Expanding Medicaid Is A Good Deal For States

Every remaining state should expand their Medicaid programs. The federal government has taken many steps to ensure that states do not bear the full costs of expansion. First, the ACA as written, provides 90 percent of the costs of covering the expansion population, far more than the 50-60 percent range most states receive for their traditional Medicaid programs. States are only responsible for the remaining 10 percent, and in many states, hospitals advocate for creating a new tax on hospitals to pay for this remaining portion.

In addition to the already low percentage of new costs that states have to pay, the American Rescue Plan Act created an additional financial incentive for states to expand. Under the law, states that expand their Medicaid programs going forward receive a five-percentage-point boost to the percentage of traditional Medicaid costs that the federal government pays. Expansion spending tends to represent a very small percentage of overall Medicaid spending, and as a result, states would likely see a net increase in overall funding for their Medicaid programs, even after the required new spending for the expansion is taken into effect.

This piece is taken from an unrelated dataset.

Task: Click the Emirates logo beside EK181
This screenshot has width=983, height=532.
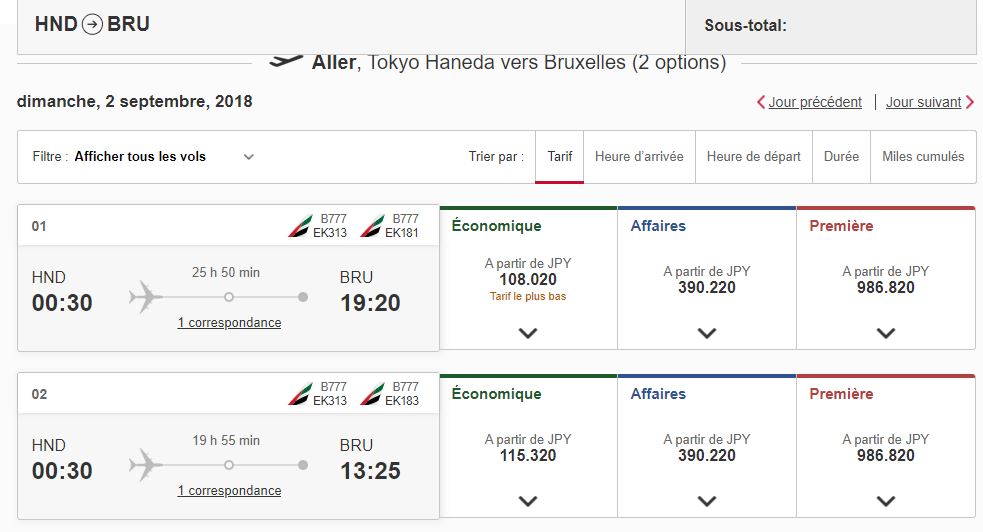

Mississippi would not receive these benefits under the state senate’s proposal, however: the Senate’s version of the bill would only expand Medicaid to those making below the poverty line. As a result, the state would only receive its standard federal contribution of 76.9 percent, rather than the full 90 percent, and it would not receive the additional federal funding for its traditional Medicaid costs.

Full Medicaid expansion would also help achieve true health equity. As discussed above, people in the coverage gap are disproportionately likely to be people of color and to be rural residents. Expanding Medicaid would eliminate a significant source of disparities in uninsured rates for these communities, bringing them closer to parity with their white and urban counterparts, respectively.

Expanding Medicaid would also help ensure that rural hospitals have a more sustainable revenue stream, preventing further hospital closures. Rural hospital closures since 2010 have been disproportionately concentrated in nonexpansion states and states that delayed expansion. Many of the rural hospitals that have closed are also those rural hospitals that are most likely to serve residents of color: for example, a 2021 analysis found that six of the nine hospitals that closed in Georgia since 2005 were in counties with more Black residents than the statewide average. Medicaid expansion is an opportunity to provide systemic relief to this intersectional barrier to care.

States Should Put Ideology Aside and Do What’s Right to Improve Health Outcomes

Expanding Medicaid increases access to health care, supports rural hospitals’ stability, and lowers spending by the state. Doing so addresses disparities in health coverage rates and provides a meaningful source of revenue for struggling rural hospitals. The remaining ten states that have not yet expanded their Medicaid programs should follow the lead of expansion states and expand their eligibility. It took seventeen years for every state to establish a Medicaid program—states should ensure it doesn’t take another seventeen years for every state to expand Medicaid.